英文關鍵字:
cesarean section;induced demand;healthcare quality
期刊及卷期:
經濟論文叢刊, 第47卷, 第4期, 第621-664(TSSCI)頁
摘要:
2005年5月健保局將自然產給付加倍,調整至與剖腹產給付一致,期望透過自然產給付增加,來降低剖腹產率並改善醫療品質。這自然產給付增加提供了一個檢視給付提高對醫療品質改善機會。本文使用2004與2006年生產案件,以健保給付當作醫師所得的替代變數,醫療品質則以剖腹產率、住院天數、再住院率進行觀察,分析醫師所得增加和醫療品質間因果關係。爲控制醫療時無法觀察因子,估計時選用初產產婦,並採用「一階差分」方式來排除內生性偏誤。結果顯示給付增加對剖腹產率沒有顯著關係,但原先自然產比例較高醫師剖腹產率卻有降低;另外,自然產再住院率也顯著下降。我們進一步針對幾個解釋剖腹產偏低效果進行檢驗,發現產婦個人偏好剖腹產是一個可能原因。最後,我們發現這給付調整效果並未外溢到同醫院的婦科、兒科治療。

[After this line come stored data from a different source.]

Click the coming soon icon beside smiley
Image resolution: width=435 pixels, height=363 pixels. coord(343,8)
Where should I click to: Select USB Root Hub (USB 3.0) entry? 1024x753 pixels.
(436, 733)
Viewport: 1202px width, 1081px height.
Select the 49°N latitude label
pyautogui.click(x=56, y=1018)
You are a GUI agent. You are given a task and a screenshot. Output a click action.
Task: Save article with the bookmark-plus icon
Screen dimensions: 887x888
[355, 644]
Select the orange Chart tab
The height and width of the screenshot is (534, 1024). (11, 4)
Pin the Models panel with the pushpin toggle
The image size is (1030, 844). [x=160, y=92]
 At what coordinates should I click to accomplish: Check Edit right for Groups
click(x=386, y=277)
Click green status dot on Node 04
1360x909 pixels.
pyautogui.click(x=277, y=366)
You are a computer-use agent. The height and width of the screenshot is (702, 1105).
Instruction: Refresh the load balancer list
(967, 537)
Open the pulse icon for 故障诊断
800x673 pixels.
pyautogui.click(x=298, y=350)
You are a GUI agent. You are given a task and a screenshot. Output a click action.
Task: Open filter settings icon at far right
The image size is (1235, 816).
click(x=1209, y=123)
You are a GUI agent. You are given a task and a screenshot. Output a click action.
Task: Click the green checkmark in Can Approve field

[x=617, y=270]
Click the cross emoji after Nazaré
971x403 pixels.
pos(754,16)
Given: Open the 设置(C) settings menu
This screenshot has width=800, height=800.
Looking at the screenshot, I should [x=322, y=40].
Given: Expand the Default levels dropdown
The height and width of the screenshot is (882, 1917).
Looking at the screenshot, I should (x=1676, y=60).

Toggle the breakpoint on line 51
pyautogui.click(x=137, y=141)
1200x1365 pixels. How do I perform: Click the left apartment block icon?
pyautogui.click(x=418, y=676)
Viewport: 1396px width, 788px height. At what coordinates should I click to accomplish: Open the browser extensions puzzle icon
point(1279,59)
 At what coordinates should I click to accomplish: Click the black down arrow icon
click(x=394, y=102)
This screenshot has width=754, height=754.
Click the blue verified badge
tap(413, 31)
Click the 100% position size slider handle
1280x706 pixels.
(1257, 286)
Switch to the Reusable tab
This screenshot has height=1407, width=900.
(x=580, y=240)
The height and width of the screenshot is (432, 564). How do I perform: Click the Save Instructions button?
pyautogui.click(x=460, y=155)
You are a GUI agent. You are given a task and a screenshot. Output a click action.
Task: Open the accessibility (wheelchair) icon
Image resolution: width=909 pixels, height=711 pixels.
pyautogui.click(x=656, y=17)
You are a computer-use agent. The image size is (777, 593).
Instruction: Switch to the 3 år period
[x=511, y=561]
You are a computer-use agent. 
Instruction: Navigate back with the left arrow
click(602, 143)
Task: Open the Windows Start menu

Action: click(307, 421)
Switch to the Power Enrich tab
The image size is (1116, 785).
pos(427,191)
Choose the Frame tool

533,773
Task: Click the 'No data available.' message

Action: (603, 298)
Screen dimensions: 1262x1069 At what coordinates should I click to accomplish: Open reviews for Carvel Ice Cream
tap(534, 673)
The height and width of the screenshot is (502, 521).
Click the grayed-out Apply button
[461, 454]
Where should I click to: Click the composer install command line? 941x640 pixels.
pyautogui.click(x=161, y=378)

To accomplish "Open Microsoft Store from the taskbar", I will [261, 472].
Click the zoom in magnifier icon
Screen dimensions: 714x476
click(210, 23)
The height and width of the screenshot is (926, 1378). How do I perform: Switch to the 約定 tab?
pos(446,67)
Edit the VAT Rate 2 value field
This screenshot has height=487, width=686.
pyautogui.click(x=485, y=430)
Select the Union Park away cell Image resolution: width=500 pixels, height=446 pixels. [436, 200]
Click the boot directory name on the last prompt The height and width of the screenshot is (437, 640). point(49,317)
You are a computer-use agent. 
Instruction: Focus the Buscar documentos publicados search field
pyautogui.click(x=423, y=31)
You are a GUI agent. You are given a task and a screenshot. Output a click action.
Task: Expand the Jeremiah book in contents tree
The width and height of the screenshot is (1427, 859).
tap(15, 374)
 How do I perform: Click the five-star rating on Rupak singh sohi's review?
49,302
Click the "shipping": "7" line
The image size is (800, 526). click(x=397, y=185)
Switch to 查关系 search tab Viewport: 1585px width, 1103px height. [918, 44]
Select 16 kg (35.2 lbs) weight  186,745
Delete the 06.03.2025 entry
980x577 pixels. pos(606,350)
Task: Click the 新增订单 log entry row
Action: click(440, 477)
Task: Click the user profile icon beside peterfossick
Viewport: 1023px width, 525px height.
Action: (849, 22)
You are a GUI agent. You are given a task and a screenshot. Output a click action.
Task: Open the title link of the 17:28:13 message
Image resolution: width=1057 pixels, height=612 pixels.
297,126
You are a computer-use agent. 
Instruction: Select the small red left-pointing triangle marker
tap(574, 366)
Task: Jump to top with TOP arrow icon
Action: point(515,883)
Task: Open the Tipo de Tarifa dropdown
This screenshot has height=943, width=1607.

In May 2005, Bureau of National Health Insurance doubled the reimbursement for vaginal delivery to the same rate as paid for cesarean section (c-section) in order to reduce the c-section rate and improve the quality of care. This reimbursement adjustment provides an excellent opportunity to examine whether such a payment increase can improve healthcare quality. Using obstetric cases of firstborns in 2004 and 2006 from National Health Insurance Data, this study examines if there was a negative relation between quality indicators (e.g. c-section, re-admission, and length of stay) and doctor's income, measured in terms of payments paid by NHI for baby delivery. To control for the endogenous bias, the study employs "first-difference" methods to attenuate the bias arising from unobserved factors, and restricts the sample to firstborn babies. Our results indicate that the doctor's income and c-section rate is statistically uncorrelated on the whole, but negatively related for doctors who previously had a lower percentage of c-sections. Additionally, we found the payment reduces both the 14 and 30 days re-admission after vaginal delivery. Furthermore, the analysis indicates that one explanation- a c-section is preferred by women for the sake of personal reasons- is largely consistent with our empirical findings. Finally, we found the effect of the payment increase did not spill over to gynecology or pediatric services in the same hospital.